**To be done**
Change "image size" to "picture dimensions" in the records from the line with "Locate an element on the screen. The" through the end of the records, and give those lines back with nothing else altered. Leave the pictures out of your answer.

**Records supplied**
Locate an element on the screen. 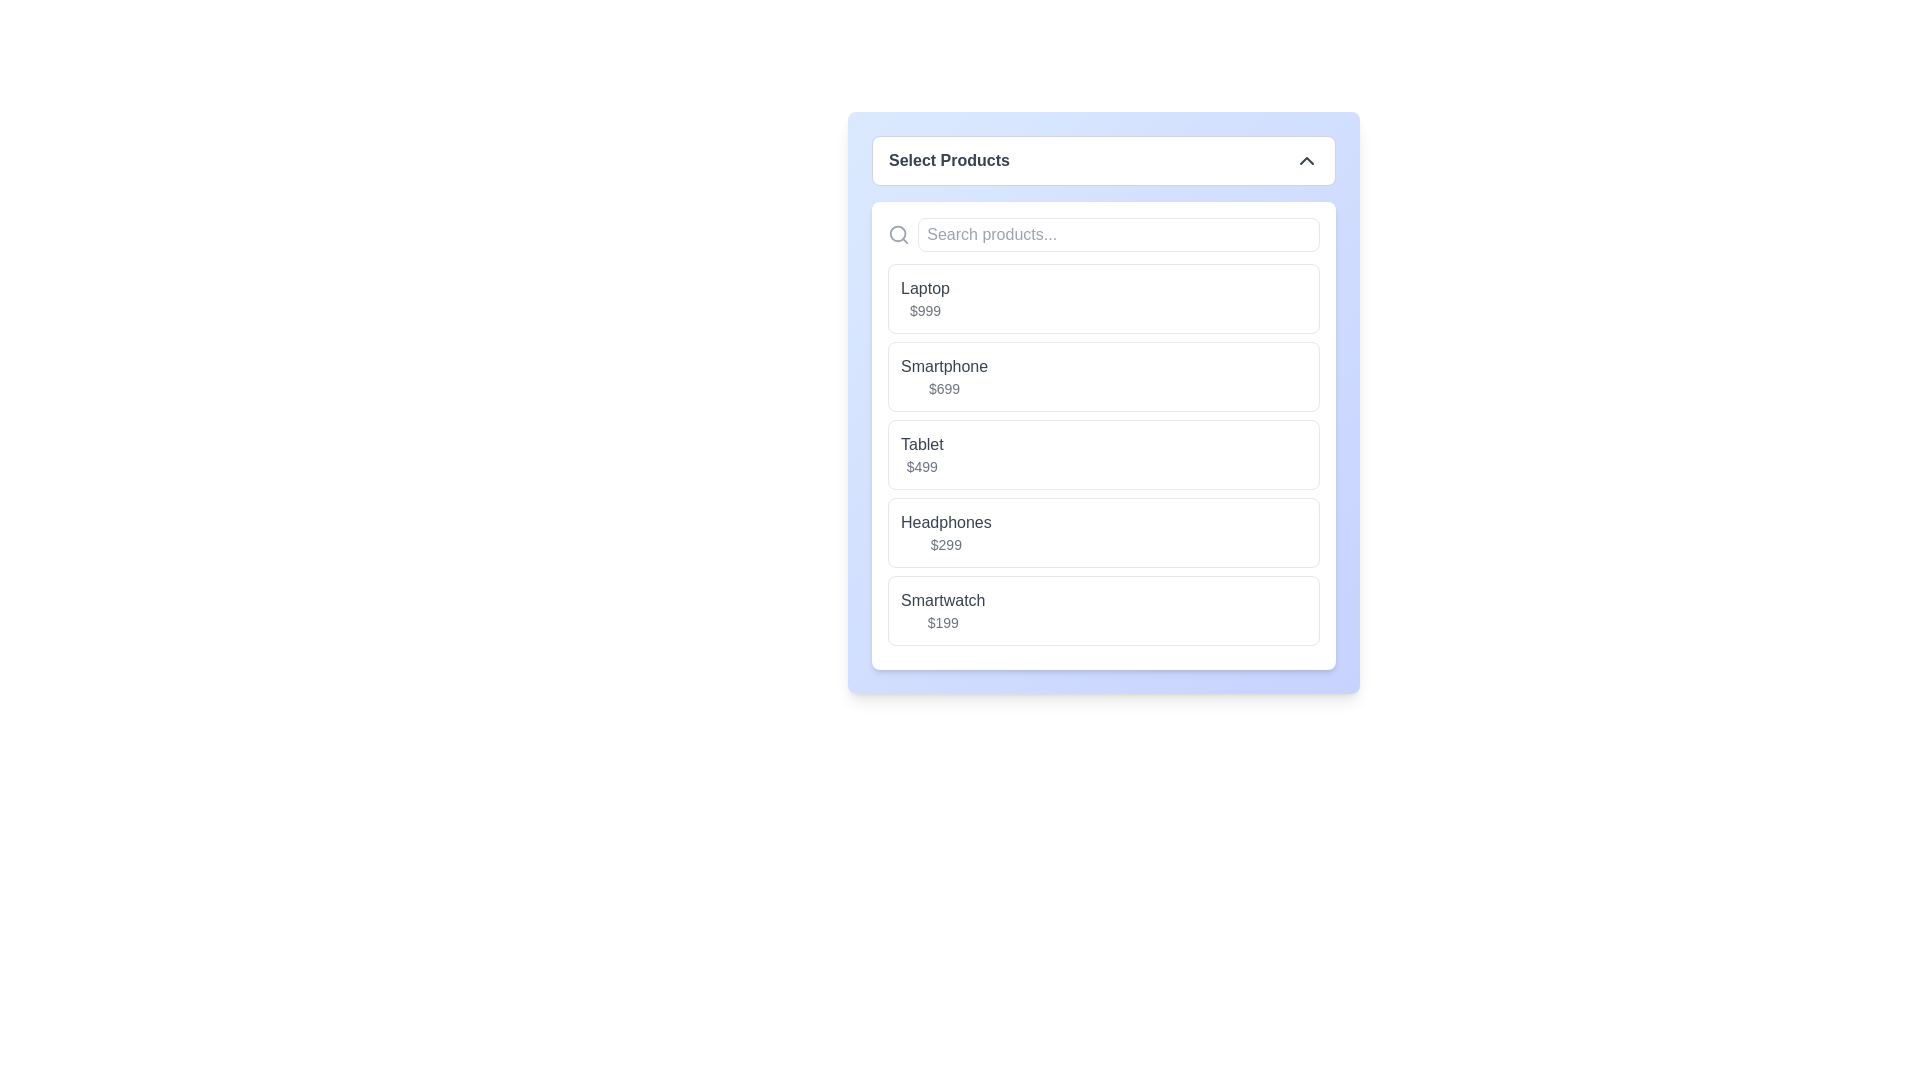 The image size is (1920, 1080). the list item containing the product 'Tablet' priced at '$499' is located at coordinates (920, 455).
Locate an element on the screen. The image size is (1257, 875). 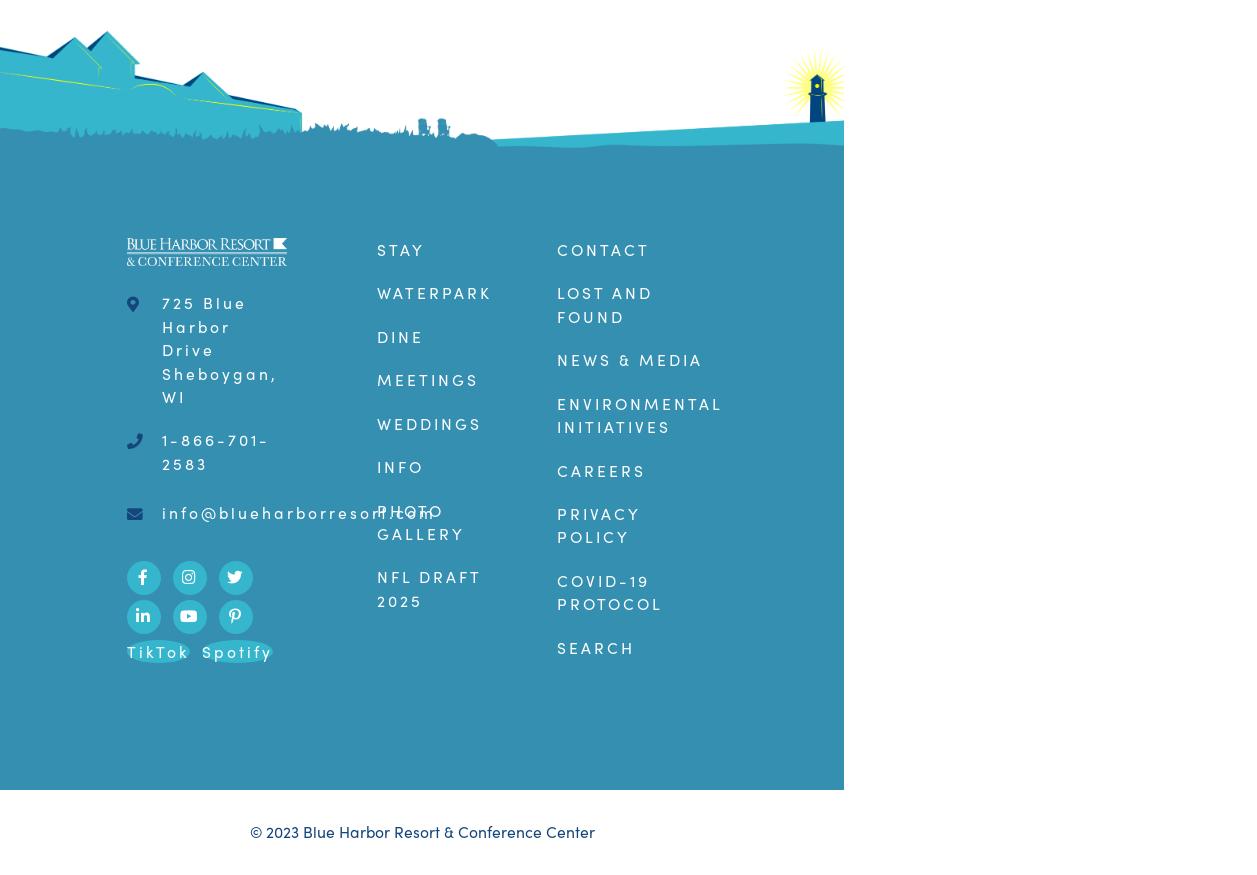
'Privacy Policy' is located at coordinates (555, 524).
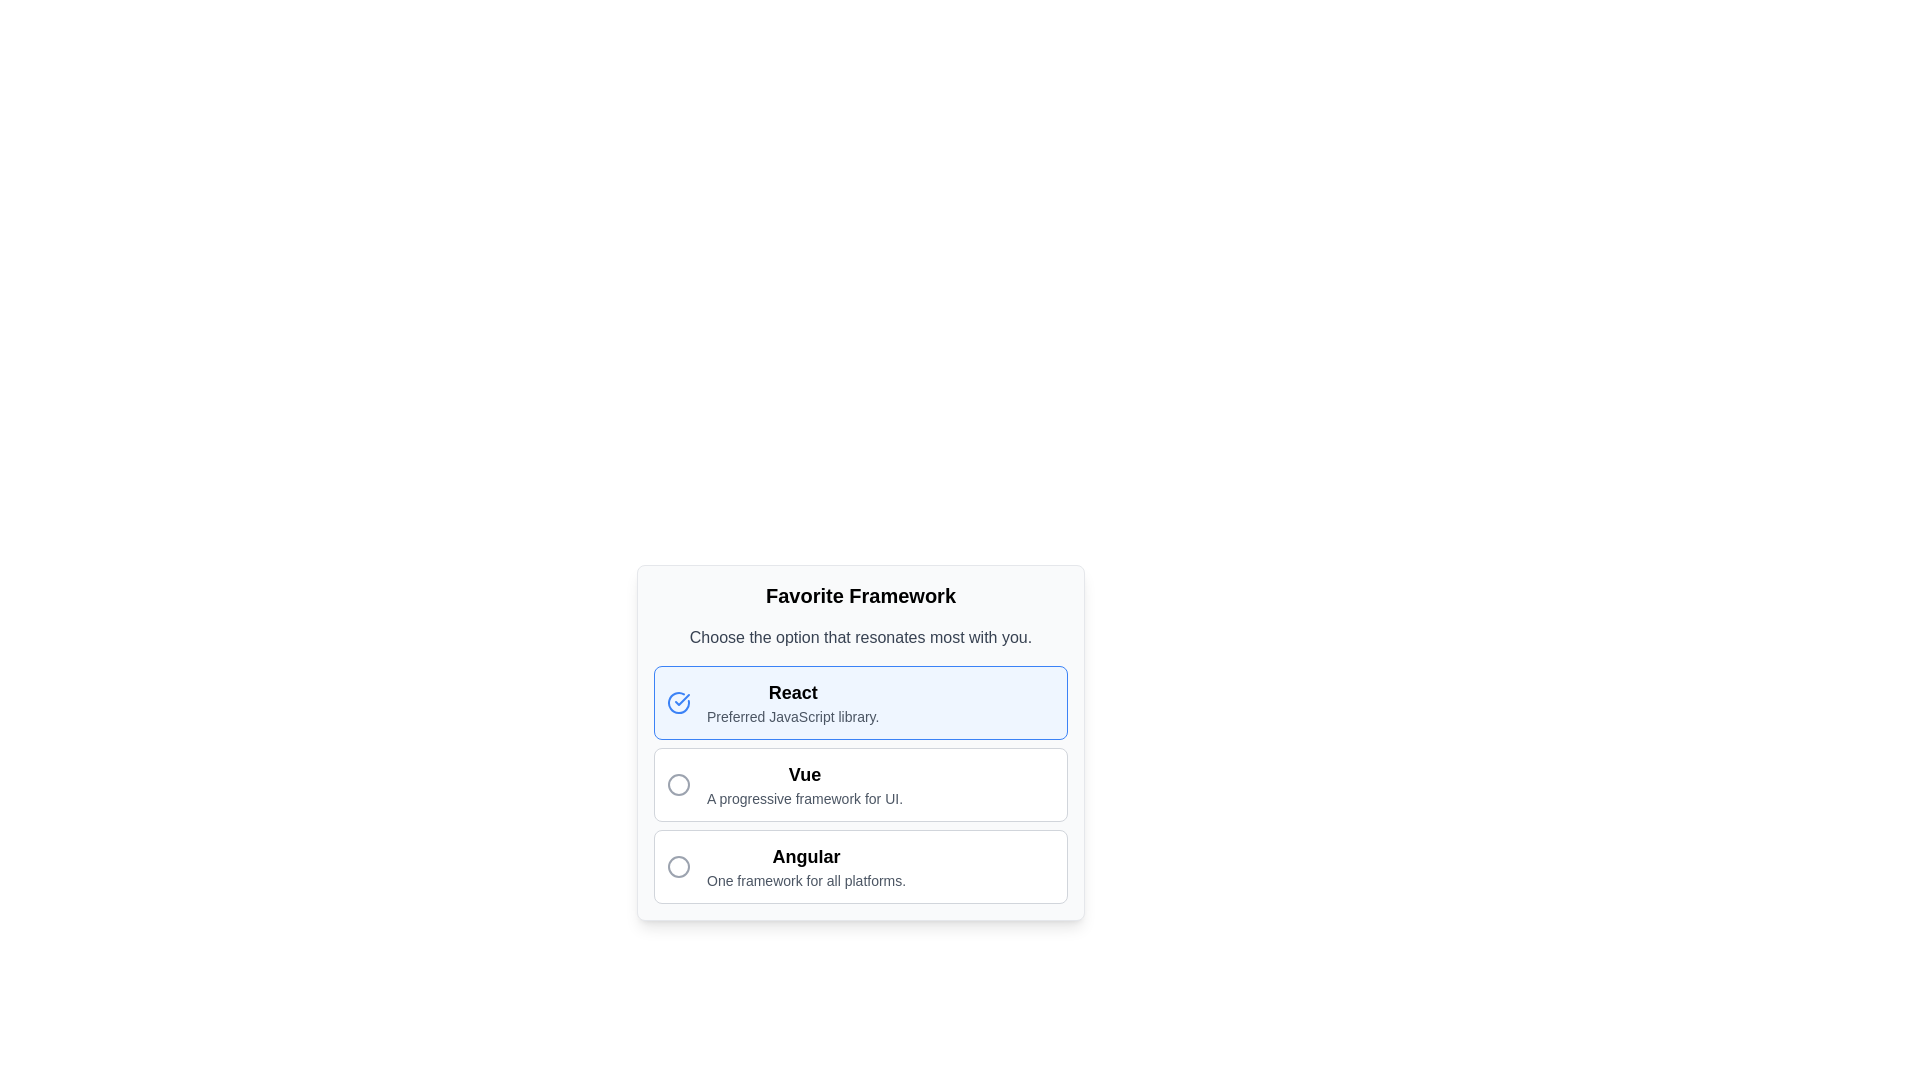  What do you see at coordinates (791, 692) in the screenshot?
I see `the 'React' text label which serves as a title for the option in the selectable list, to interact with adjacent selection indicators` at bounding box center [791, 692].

**Exercise output**
Locate an element on the screen. The picture dimensions is (1257, 875). 
'Privacy Policy' is located at coordinates (555, 524).
  What do you see at coordinates (791, 692) in the screenshot?
I see `the 'React' text label which serves as a title for the option in the selectable list, to interact with adjacent selection indicators` at bounding box center [791, 692].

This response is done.